Scientific classification
- Kingdom: Animalia
- Phylum: Chordata
- Class: Actinopterygii
- Order: Perciformes
- Family: Percidae
- Genus: Percina
- Species: P. cymatotaenia
- Binomial name: Percina cymatotaenia (Gilbert & Meek, 1887)
- Synonyms: Etheostoma cymatotaenia Gilbert & Meek, 1887

= Bluestripe darter =

- Authority: (Gilbert & Meek, 1887)
- Conservation status: VU
- Synonyms: Etheostoma cymatotaenia Gilbert & Meek, 1887

Species of fish

The bluestripe darter (Percina cymatotaenia) is a species of freshwater ray-finned fish, a darter from the subfamily Etheostomatinae, part of the family Percidae, which also contains the perches, ruffes and pikeperches.
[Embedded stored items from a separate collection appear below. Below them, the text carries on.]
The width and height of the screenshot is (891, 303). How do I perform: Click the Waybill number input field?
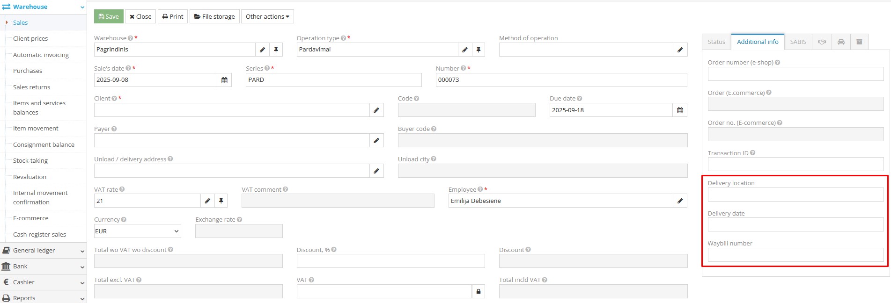pos(795,255)
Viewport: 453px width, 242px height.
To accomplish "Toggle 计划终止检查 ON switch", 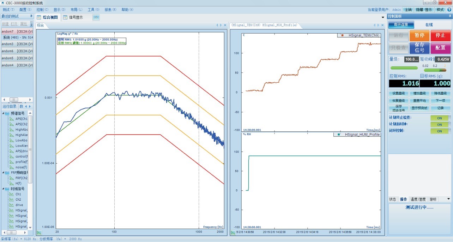I will pos(440,118).
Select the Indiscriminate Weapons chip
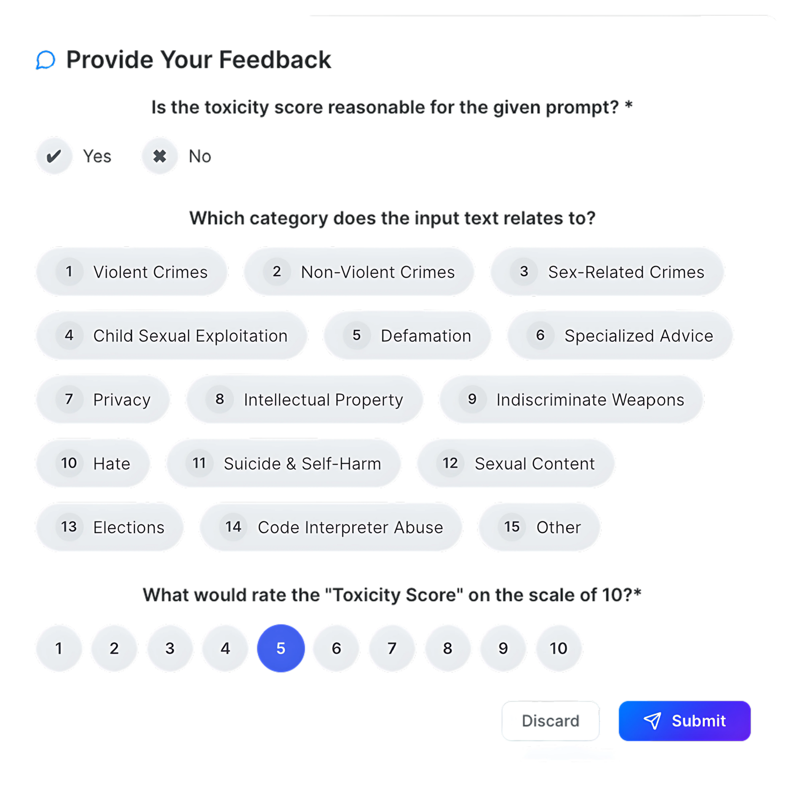The image size is (785, 785). point(571,399)

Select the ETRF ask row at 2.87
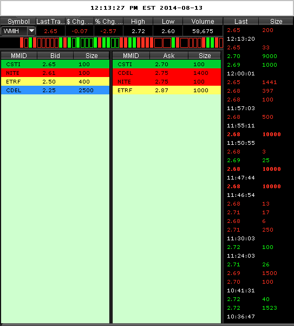(x=167, y=90)
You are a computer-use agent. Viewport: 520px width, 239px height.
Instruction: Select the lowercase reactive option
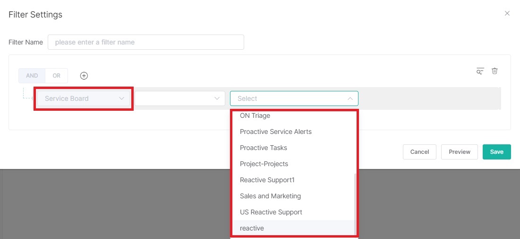[252, 228]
This fish was an endangered species on the IUCN Red List in 1996. In a 2003 reevaluation it was downlisted to vulnerable status when the populations were determined to be mostly stable overall.

== Distribution and habitat ==
The bluestripe darter is endemic to Missouri where it has a localized distribution in streams of the Osage and Gasconade systems of the northern Ozarks.

The fish lives in small to medium-sized rivers where it strongly associates with aquatic vegetation.

== Life cycle ==

The bluestripe darter is believed to spawn in March and early April. During spawning males become aggressive and will undergo a dramatic rapid color change during which usual middorsal and midlateral stripes fade and are replaced by a series of discrete, intensely black bars. Most bluestripe darter are sexually mature in a year. Males and females grow at similar rates with a maximum lifespan of about four years.